Fortunately, the Enterprise and Green Lanterns arrive to provide support even as Khan and his fleet of Klingon Birds of Prey launch their own attack. Things quickly escalate into a three-way war, leading the Guardians to activate their new weapon, the first Green Lantern ring made in the Star Trek universe, and send it to empower someone who can conquer great fear. .
The NEW Green Lantern
The choice of ring turns out to be (who else?) Captain James Tiberius Kirk, who quickly adapts to his new power and helps change the course of the battle by taking on the Khan himself. In a scene that will satisfy anyone disappointed with Kirk and Khan's "battle" in Star Trek: In the dark, the new Green Lantern hits the new Red Lantern, and finally takes it out with one hit without using his new powers.
As a consequence, Sinestro escapes and Kirk, who is the first Green Lantern in his universe, decides to divide his duties between Starfleet and the Green Lantern Corps. Together with Hal Jordan and the newly empowered Corps, they decide to take a fresh look at the galaxy, first heading to a planet orbiting a red sun …
Star Trek / Green Lantern: Strange Worlds It is a shining example of what can happen if comic book creators take the basic concept of a crossover and continue to run beyond the limits of what has been accepted for "normal" crossovers.
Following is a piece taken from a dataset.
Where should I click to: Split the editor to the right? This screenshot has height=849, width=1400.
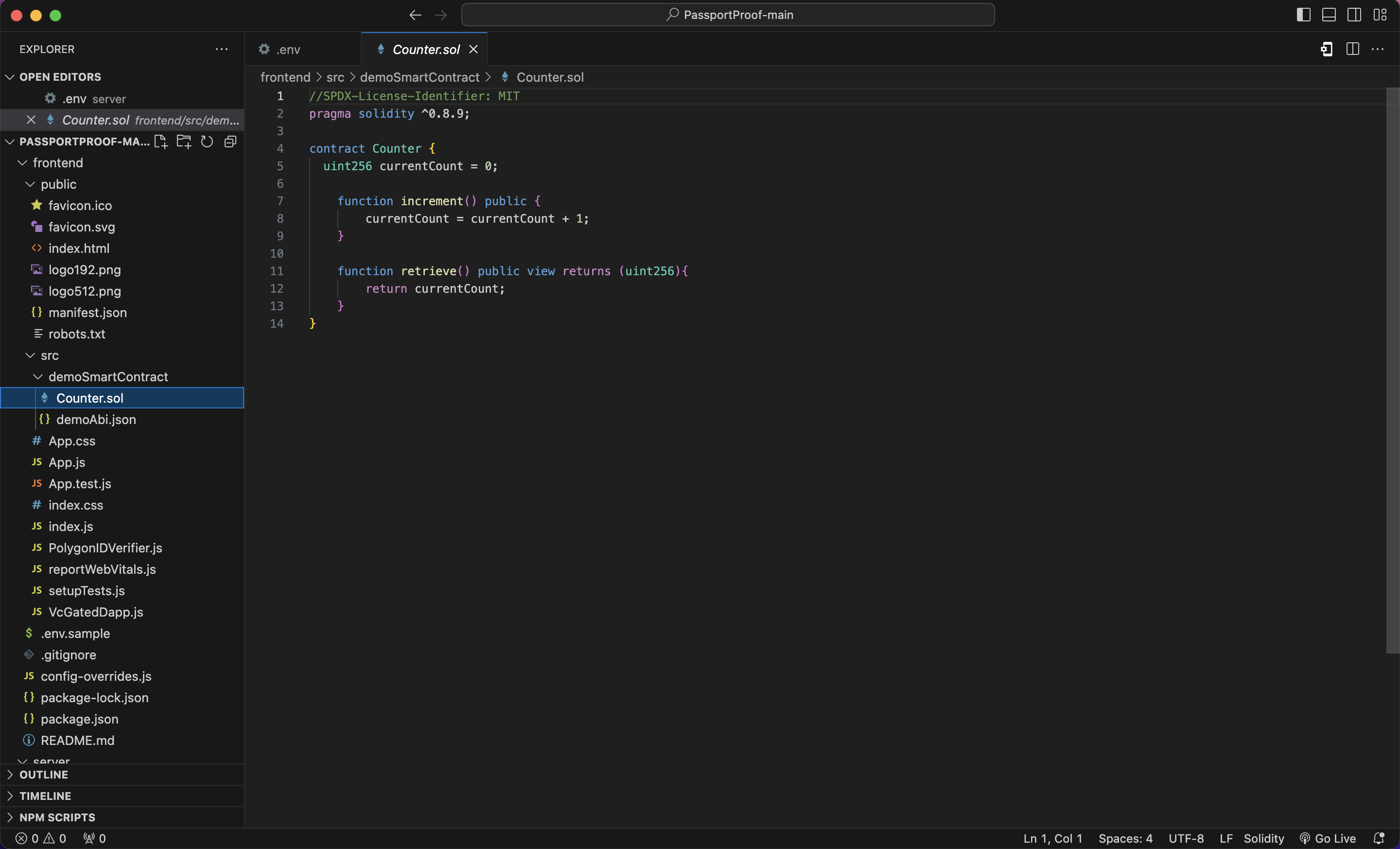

While Strange worlds Seems to be the last entry in this particular crossover saga (at least for now), it certainly leaves the door open for a third miniseries, or even an ongoing series if the creators really decide to push the envelope.
In addition to the appeal of fans to see Kirk and Khan attacking as Green and Red Lanterns, the comic explores other intriguing possibilities for a continuous crossover, showing Scotty creating power rings replicated by Starfleet that function as personal shields and phasers. Scotty even enters into a relationship with Hal Jordan's ex-girlfriend Carol Ferris (aka Star Sapphire), who looks surprisingly good in a red dress issued by Starfleet. As the final problems reveal that the Star Trek and Green Lantern The DC universes may be more similar than might be expected, the series can only be expected to continue in the future.